Juliette Has A Gun
A unique visual signature based on accords, character, and seasonality
The fleur de sel announces itself with actual salinity—proper marine minerality that feels lifted from the foam line of a grey North Sea beach. This isn't metaphorical saltiness; it's bracing, slightly metallic, and immediately softened by the vanilla absolute which blooms warm and slightly boozy beneath. The synthetic freshness hovers above like coastal mist, keeping everything remarkably light despite the richness lurking underneath.
The brown musk emerges with that peculiar clean-skin quality, merging with the benzoin to create something that reads as expensive fabric softener meeting salted caramel. Tonka bean adds its characteristic hay-like sweetness, but the aquatic elements persist, refusing to let this settle into conventional gourmand territory. The sandalwood begins whispering creamy woodiness, rounding the sharper edges without dominating.
What remains is a soft, musky vanilla haze with lingering mineral coolness—like skin that's been swimming in the sea, then warmed in cashmere. The tonka and benzoin create a gentle resinous sweetness that sits close to the skin, whilst that persistent aquatic shimmer ensures it never becomes heavy or cloying. It's oddly addictive in its simplicity, a comfort scent with an edge of strangeness.

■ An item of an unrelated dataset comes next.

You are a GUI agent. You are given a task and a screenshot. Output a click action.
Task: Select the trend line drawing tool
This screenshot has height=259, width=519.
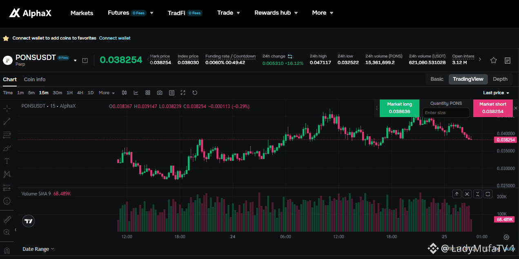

Vanilla Vibes is Romano Ricci's love letter to the salted caramel aesthetic, but filtered through a distinctly modern, almost sterile lens. That fleur de sel opens with genuine mineral bite—proper sea spray, not the usual timid whisper of salt that most perfumers dabble with. It crashes against the vanilla absolute with surprising force, creating this fascinating tension between oceanic freshness and confectionery warmth. The synthetic accord (clocking in at a notable 64%) isn't a weakness here; it's the scaffolding that keeps this from collapsing into basic gourmand territory. There's an almost laundry-musk quality to the brown musk that reads as exceptionally clean, amplified by what feels like ambroxan or a similar ISO E Super derivative lending that aquatic shimmer.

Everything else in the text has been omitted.